Lines of the material that include the string "input" should be returned.

START EXTRACTED DATA

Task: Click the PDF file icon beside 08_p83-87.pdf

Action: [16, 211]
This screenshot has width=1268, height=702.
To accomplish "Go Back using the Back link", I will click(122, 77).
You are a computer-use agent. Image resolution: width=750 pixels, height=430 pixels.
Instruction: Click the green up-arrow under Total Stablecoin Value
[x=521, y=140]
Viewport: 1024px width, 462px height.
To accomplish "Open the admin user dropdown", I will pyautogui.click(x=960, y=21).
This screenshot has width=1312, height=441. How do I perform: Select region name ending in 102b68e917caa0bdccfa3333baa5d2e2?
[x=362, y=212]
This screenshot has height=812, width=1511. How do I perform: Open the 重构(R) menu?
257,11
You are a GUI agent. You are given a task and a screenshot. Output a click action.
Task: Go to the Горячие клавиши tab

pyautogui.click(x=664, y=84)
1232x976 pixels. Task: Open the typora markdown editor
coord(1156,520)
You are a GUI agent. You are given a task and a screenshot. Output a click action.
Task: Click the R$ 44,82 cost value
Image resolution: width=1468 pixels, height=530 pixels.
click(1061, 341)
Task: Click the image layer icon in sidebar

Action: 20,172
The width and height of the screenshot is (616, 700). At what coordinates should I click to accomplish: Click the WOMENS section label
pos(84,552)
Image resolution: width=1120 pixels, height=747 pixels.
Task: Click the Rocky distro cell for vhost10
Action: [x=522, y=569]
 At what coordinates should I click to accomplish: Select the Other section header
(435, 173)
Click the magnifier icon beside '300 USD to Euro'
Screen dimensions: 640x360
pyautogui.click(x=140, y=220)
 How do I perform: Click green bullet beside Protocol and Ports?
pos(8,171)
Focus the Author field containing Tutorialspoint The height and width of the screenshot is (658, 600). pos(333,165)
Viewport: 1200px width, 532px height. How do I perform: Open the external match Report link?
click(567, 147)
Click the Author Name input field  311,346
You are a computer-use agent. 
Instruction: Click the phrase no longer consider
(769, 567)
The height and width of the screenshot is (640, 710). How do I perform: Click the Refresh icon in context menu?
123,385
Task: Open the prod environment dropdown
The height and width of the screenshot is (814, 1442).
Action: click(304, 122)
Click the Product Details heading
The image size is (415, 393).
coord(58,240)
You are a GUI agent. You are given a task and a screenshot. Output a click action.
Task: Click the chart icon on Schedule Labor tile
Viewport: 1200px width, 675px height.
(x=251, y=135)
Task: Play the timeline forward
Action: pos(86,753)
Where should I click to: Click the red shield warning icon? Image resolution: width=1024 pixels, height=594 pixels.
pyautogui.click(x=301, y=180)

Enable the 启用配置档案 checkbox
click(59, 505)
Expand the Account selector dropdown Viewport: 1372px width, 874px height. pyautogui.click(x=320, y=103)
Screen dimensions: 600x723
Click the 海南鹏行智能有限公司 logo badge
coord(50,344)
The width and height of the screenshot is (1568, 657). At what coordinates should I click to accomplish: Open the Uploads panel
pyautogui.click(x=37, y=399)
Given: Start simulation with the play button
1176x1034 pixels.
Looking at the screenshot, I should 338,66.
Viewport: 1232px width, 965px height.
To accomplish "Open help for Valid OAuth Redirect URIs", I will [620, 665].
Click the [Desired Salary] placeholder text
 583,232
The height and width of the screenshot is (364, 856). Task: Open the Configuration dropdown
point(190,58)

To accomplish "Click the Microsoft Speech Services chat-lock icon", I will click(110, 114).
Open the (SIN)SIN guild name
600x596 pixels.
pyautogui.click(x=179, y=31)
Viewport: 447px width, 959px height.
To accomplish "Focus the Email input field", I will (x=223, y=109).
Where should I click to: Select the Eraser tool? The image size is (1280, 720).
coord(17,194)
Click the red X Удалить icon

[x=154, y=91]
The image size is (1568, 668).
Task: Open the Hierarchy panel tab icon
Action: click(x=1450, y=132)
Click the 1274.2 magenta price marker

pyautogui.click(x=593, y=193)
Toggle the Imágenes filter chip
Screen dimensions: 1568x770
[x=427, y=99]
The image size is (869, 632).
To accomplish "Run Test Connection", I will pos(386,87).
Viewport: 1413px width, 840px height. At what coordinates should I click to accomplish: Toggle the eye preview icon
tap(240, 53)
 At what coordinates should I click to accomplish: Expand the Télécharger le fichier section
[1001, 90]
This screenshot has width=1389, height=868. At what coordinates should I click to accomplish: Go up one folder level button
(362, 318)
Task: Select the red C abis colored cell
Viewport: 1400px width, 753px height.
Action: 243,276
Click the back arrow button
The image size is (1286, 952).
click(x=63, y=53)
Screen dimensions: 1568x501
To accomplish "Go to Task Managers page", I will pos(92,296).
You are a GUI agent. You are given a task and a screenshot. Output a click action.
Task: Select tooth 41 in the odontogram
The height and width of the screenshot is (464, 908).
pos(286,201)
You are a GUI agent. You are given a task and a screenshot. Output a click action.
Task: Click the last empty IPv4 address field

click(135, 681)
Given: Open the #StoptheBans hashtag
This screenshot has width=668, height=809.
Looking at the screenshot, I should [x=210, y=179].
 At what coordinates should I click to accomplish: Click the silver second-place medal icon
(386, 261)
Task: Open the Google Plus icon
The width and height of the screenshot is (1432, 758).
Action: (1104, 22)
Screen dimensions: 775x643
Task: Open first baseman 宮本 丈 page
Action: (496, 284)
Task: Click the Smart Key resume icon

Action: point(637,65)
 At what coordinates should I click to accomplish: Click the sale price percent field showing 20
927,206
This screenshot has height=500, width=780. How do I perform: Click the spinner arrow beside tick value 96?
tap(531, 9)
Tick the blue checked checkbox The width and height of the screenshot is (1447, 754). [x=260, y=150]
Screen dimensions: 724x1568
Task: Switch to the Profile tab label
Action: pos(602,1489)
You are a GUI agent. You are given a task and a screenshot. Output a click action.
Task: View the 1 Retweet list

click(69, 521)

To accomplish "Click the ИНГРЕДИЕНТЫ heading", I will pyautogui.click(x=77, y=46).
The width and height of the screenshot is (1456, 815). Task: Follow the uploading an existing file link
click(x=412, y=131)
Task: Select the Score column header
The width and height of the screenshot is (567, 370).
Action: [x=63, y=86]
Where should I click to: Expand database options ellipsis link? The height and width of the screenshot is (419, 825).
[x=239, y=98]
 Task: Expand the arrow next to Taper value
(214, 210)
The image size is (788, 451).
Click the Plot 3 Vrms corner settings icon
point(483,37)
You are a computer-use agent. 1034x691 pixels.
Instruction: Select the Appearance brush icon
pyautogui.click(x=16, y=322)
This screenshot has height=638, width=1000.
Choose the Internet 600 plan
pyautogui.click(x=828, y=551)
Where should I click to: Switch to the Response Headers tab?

END EXTRACTED DATA

**RESPONSE TO THIS EXERCISE**
Click the Author Name input field  311,346
To accomplish "Focus the Email input field", I will (x=223, y=109).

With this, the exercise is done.